A estreia da Argentina na Copa do Mundo traz uma missão que vai além da busca pelo tetracampeonato. Atual detentora da taça, a equipe comandada por Lionel Scaloni entra em campo carregando a responsabilidade de defender o título mundial e tentar quebrar um tabu histórico do futebol internacional: a ausência de campeões consecutivos há mais de seis décadas.
Nesta terça-feira, 16, os argentinos enfrentam a Argélia, às 22h (horário de Brasília), em Kansas City, pela primeira rodada do Grupo J. A partida marca o início da campanha da equipe sul-americana no torneio.
Feito histórico
O último país a conquistar Copas do Mundo em sequência foi o Brasil, campeão em 1958 e 1962. Antes disso, apenas a Itália havia alcançado o mesmo feito, levantando as taças de 1934 e 1938. Desde então, nenhuma seleção conseguiu repetir o sucesso na edição seguinte do torneio.
Ao longo desse período, equipes como Holanda, Alemanha, Argentina, Brasil e França chegaram a disputar pelo menos duas finais consecutivas, mas nenhuma conseguiu transformar as decisões em dois títulos seguidos. O caso mais recente foi o da França, campeã em 2018 e vice em 2022 após perder justamente para a Argentina nos pênaltis, depois de um empate por 3 a 3 na final.

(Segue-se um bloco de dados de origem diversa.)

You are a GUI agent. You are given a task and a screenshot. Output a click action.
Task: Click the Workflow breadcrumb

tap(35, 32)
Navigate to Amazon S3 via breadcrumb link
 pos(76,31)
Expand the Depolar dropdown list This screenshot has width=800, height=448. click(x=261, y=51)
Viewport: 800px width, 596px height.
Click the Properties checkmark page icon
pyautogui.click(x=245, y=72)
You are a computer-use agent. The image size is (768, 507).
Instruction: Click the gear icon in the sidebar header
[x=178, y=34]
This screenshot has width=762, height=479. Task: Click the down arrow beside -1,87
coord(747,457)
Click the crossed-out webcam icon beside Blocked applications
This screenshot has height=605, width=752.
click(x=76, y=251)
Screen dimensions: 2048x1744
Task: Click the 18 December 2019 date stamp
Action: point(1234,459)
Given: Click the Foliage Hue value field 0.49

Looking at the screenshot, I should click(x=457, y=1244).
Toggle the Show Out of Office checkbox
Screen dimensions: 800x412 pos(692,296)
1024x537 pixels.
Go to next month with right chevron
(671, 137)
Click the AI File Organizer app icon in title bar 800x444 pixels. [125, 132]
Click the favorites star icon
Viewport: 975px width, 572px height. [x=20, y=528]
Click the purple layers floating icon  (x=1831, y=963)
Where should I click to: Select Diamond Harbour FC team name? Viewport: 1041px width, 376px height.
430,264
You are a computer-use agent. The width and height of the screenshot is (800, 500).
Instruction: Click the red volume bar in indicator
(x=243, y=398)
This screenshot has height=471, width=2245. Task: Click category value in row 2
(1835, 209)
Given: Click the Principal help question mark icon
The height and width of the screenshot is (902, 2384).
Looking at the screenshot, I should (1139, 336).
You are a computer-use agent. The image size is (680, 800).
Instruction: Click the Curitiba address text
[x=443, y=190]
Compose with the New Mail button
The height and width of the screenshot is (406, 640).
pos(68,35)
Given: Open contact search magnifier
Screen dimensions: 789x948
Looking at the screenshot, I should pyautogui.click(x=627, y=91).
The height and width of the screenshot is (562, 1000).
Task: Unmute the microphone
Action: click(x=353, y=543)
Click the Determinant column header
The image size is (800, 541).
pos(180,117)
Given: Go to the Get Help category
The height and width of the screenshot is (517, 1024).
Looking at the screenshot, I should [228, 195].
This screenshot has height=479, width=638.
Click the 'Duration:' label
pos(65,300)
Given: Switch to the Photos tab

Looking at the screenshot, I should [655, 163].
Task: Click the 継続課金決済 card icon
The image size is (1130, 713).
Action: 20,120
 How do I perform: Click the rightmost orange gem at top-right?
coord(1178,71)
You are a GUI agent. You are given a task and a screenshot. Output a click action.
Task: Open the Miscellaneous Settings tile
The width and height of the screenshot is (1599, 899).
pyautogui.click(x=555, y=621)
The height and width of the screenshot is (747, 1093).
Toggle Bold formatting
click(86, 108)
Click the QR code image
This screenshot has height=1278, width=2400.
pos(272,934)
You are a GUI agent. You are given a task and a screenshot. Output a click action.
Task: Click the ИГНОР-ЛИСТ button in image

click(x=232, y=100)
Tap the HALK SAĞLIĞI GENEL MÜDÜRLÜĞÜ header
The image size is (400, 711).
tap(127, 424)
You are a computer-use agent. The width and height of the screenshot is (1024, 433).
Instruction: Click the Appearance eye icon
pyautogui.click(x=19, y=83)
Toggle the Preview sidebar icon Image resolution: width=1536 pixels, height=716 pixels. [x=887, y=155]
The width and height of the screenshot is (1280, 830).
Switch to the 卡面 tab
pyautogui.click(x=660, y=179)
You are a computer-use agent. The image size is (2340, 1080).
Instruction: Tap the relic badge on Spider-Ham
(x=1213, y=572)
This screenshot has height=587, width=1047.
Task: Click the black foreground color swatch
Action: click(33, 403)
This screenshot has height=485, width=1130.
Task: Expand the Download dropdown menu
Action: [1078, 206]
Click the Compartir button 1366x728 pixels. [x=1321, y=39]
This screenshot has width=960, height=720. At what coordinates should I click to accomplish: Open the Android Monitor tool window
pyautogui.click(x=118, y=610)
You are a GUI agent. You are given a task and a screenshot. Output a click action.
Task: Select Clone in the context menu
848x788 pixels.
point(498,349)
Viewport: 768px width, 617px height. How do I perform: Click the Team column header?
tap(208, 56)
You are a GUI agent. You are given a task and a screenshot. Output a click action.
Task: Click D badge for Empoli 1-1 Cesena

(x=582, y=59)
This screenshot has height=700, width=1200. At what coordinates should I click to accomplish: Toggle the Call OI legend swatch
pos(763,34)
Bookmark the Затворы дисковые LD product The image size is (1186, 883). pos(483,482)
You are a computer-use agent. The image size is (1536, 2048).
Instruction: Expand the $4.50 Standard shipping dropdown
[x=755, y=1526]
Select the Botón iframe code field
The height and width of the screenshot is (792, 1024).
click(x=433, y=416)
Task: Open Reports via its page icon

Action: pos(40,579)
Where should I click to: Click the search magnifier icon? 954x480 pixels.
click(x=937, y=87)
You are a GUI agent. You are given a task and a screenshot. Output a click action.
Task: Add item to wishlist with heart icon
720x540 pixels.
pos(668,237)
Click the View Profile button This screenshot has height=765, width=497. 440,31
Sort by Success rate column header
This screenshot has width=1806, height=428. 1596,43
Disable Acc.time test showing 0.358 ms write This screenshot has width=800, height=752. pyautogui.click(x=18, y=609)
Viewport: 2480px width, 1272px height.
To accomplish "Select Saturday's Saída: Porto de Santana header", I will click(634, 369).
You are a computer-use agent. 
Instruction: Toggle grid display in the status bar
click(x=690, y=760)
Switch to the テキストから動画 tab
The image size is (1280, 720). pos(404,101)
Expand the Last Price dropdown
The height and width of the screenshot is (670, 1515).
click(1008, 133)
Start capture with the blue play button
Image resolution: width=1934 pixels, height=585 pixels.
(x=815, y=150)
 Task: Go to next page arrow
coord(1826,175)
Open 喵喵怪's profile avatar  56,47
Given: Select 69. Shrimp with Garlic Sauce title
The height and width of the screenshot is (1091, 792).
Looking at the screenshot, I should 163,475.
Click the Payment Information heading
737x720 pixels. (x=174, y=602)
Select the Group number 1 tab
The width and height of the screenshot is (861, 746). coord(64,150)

Argentina tenta evitar destino de outros campeões
Além dos vice-campeonatos, alguns vencedores sequer conseguiram avançar na edição seguinte. A Alemanha, campeã em 2014, foi eliminada ainda na fase de grupos da Copa realizada na Rússia. O mesmo aconteceu com a Espanha após o título conquistado em 2010 e também com a Itália, vencedora em 2006 e última colocada de seu grupo na Copa da África do Sul.